Work to complete » Write out the whole listing exactly as it is written below.

[Start of Attachment]

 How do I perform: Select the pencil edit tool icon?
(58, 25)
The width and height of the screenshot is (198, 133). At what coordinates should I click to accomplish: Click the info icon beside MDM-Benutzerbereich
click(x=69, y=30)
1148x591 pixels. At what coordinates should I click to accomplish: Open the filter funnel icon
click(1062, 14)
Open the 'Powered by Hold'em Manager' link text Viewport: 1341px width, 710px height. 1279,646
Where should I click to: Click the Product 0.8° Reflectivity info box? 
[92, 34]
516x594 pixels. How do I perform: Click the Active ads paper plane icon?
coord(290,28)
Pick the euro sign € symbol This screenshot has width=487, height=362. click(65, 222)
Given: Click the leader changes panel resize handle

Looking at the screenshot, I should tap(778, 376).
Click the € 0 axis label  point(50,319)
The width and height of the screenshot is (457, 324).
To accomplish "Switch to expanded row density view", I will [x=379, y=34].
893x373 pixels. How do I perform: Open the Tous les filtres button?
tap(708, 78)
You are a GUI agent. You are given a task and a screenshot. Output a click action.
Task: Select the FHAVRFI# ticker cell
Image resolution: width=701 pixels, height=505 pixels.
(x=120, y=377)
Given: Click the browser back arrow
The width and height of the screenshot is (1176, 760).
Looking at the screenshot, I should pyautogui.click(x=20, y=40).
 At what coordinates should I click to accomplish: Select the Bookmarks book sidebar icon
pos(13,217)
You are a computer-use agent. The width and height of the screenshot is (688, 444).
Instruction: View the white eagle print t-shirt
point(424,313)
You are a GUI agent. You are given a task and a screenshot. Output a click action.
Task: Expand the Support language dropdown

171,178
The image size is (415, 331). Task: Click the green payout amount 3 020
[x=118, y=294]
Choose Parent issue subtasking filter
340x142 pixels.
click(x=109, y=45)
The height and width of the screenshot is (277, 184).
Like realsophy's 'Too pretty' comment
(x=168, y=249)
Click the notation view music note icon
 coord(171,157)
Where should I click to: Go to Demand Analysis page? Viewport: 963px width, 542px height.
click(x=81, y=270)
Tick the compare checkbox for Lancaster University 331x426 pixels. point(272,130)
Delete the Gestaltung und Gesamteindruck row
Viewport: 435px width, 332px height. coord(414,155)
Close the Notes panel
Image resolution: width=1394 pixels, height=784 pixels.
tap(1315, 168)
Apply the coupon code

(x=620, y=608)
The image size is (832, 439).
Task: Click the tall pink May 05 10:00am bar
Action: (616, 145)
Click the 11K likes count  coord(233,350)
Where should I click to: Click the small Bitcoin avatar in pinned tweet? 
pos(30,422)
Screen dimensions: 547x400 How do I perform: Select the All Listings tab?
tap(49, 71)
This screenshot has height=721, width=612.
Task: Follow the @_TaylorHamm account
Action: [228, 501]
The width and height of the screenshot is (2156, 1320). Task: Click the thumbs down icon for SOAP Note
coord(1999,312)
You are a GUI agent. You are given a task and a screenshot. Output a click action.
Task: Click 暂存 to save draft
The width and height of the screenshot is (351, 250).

[End of Attachment]

Answer to this exercise »
 How do I perform: Select the pencil edit tool icon?
(58, 25)
The width and height of the screenshot is (198, 133). At what coordinates should I click to accomplish: Click the info icon beside MDM-Benutzerbereich
click(x=69, y=30)
1148x591 pixels. At what coordinates should I click to accomplish: Open the filter funnel icon
click(1062, 14)
Open the 'Powered by Hold'em Manager' link text Viewport: 1341px width, 710px height. 1279,646
Where should I click to: Click the Product 0.8° Reflectivity info box? 
[92, 34]
516x594 pixels. How do I perform: Click the Active ads paper plane icon?
coord(290,28)
Pick the euro sign € symbol This screenshot has width=487, height=362. click(65, 222)
Given: Click the leader changes panel resize handle

Looking at the screenshot, I should tap(778, 376).
Click the € 0 axis label  point(50,319)
The width and height of the screenshot is (457, 324).
To accomplish "Switch to expanded row density view", I will [x=379, y=34].
893x373 pixels. How do I perform: Open the Tous les filtres button?
tap(708, 78)
You are a GUI agent. You are given a task and a screenshot. Output a click action.
Task: Select the FHAVRFI# ticker cell
Image resolution: width=701 pixels, height=505 pixels.
(x=120, y=377)
Given: Click the browser back arrow
The width and height of the screenshot is (1176, 760).
Looking at the screenshot, I should pyautogui.click(x=20, y=40).
 At what coordinates should I click to accomplish: Select the Bookmarks book sidebar icon
pos(13,217)
You are a computer-use agent. The width and height of the screenshot is (688, 444).
Instruction: View the white eagle print t-shirt
point(424,313)
You are a GUI agent. You are given a task and a screenshot. Output a click action.
Task: Expand the Support language dropdown

171,178
The image size is (415, 331). Task: Click the green payout amount 3 020
[x=118, y=294]
Choose Parent issue subtasking filter
340x142 pixels.
click(x=109, y=45)
The height and width of the screenshot is (277, 184).
Like realsophy's 'Too pretty' comment
(x=168, y=249)
Click the notation view music note icon
 coord(171,157)
Where should I click to: Go to Demand Analysis page? Viewport: 963px width, 542px height.
click(x=81, y=270)
Tick the compare checkbox for Lancaster University 331x426 pixels. point(272,130)
Delete the Gestaltung und Gesamteindruck row
Viewport: 435px width, 332px height. coord(414,155)
Close the Notes panel
Image resolution: width=1394 pixels, height=784 pixels.
tap(1315, 168)
Apply the coupon code

(x=620, y=608)
The image size is (832, 439).
Task: Click the tall pink May 05 10:00am bar
Action: (616, 145)
Click the 11K likes count  coord(233,350)
Where should I click to: Click the small Bitcoin avatar in pinned tweet? 
pos(30,422)
Screen dimensions: 547x400 How do I perform: Select the All Listings tab?
tap(49, 71)
This screenshot has height=721, width=612.
Task: Follow the @_TaylorHamm account
Action: [228, 501]
The width and height of the screenshot is (2156, 1320). Task: Click the thumbs down icon for SOAP Note
coord(1999,312)
You are a GUI agent. You are given a task and a screenshot. Output a click action.
Task: Click 暂存 to save draft
The width and height of the screenshot is (351, 250).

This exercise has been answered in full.